Qui nous roulera la pierre ?

« Qui nous roulera la pierre » se demandaient les femmes à l’aube de Pâques. Nous dressons des pierres pour nos morts, des pierres-abris pour eux, pierres-séparations pour les survivants.

Des pierres qui inscrivent dans l’espace la distance creusée par la mort, l’absence, le silence.
Nos parcours sont jalonnés de ces pierres, de plus en plus d’amitiés ou d’amours perdus au fil de notre vieillissement. Qui nous roulera la mort ?

Il est des pierres dressées et scellées de mains d’hommes, pierres-remparts, pierres-murs, qui écrasent, enferment, pétrifient la volonté et paralysent le courage.

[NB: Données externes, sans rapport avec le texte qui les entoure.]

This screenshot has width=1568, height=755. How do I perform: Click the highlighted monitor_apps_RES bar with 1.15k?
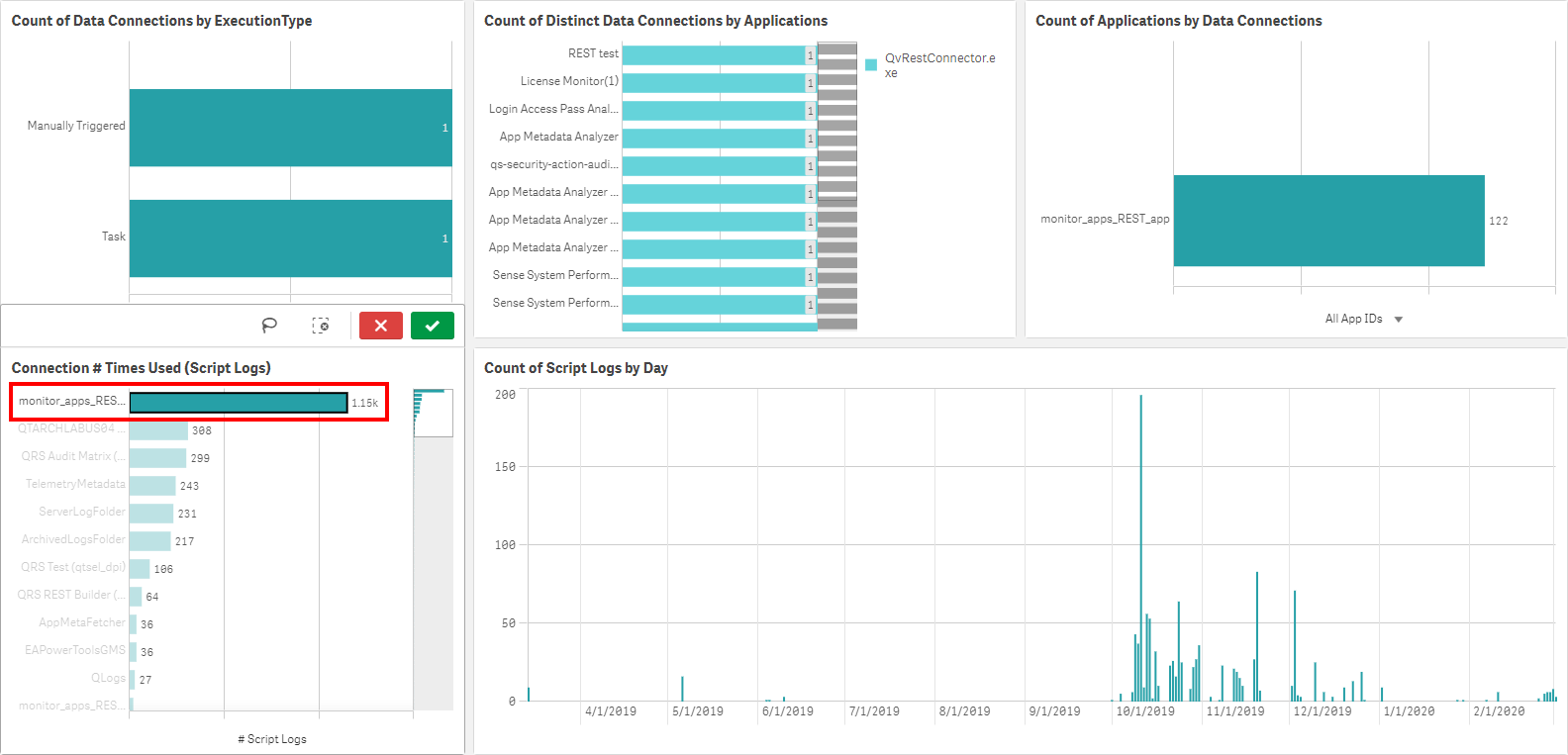click(239, 403)
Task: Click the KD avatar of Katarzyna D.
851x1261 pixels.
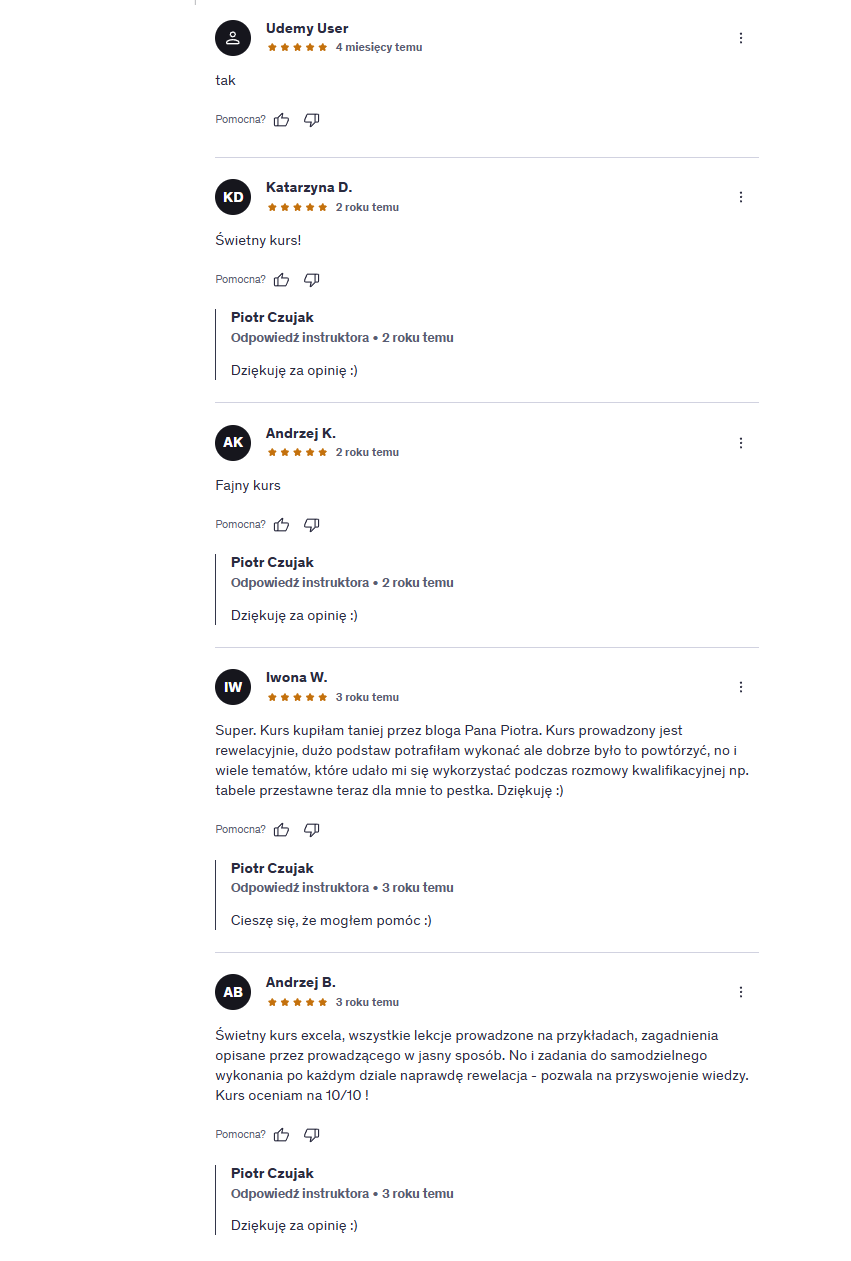Action: pos(233,197)
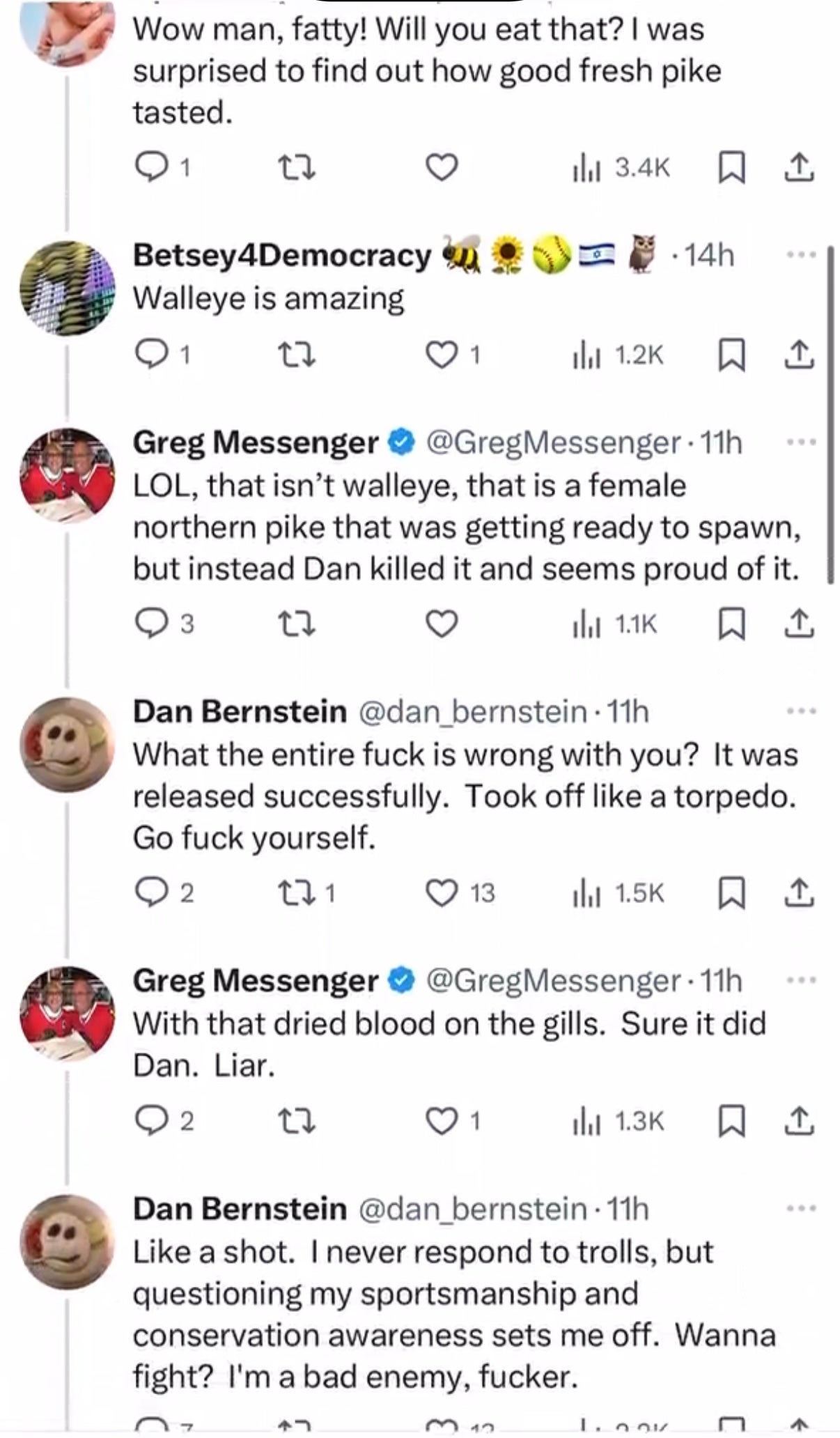Share the 'Wow man, fatty!' post
Screen dimensions: 840x1438
[x=800, y=168]
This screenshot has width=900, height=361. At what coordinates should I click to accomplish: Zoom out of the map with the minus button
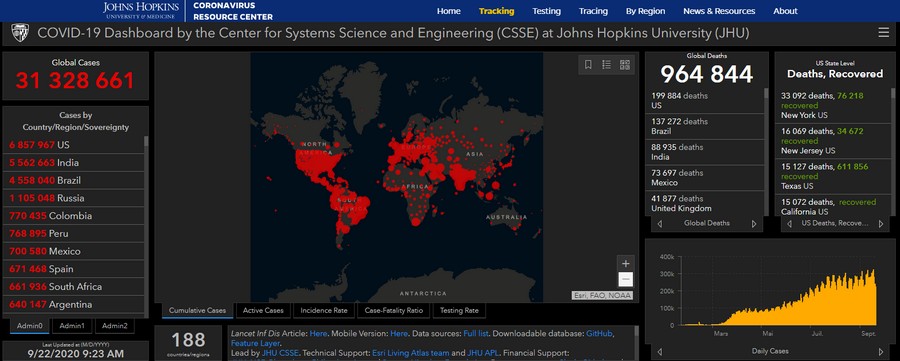(626, 280)
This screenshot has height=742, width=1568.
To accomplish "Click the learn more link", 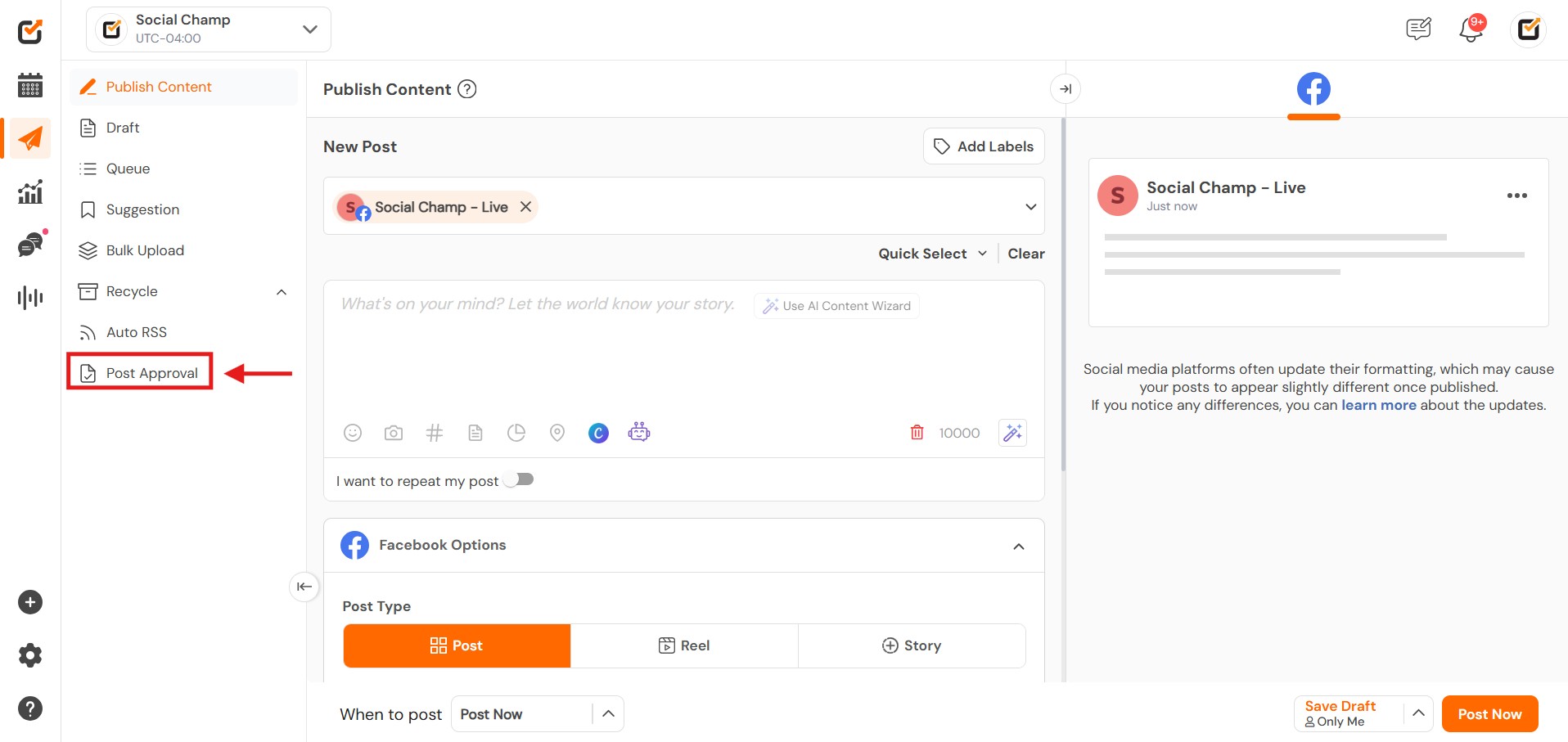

Et des pierres-projectiles qui atteignent autrui, blessent, détruisent. Et des pierres charriées par la vie, de plus en plus d’alluvions de souffrance, de deuils, d’échecs, qui engloutissent l’espoir et noient l’avenir. Qui nous roulera le désespoir ?

Il nous arrive de devenir pierre à notre tour, pierre-boule, intouchable, pierre-mousse, incognito, qui s’installe à demeure et se couvre de terre, pour éviter d’être roulée par d’autres. Pierre immobile et indifférente aux autres, pierre végétative sans autre désir que celui de ne pas souffrir ou de ne pas manquer. Qui nous roulera la mort ?

Au matin de Pâques, l’inconcevable se fait jour : la pierre n’a pas rempli son office, elle n’a pas retenu le mort. Le mort s’est relevé. La pierre est roulée. La mort est roulée par la résurrection.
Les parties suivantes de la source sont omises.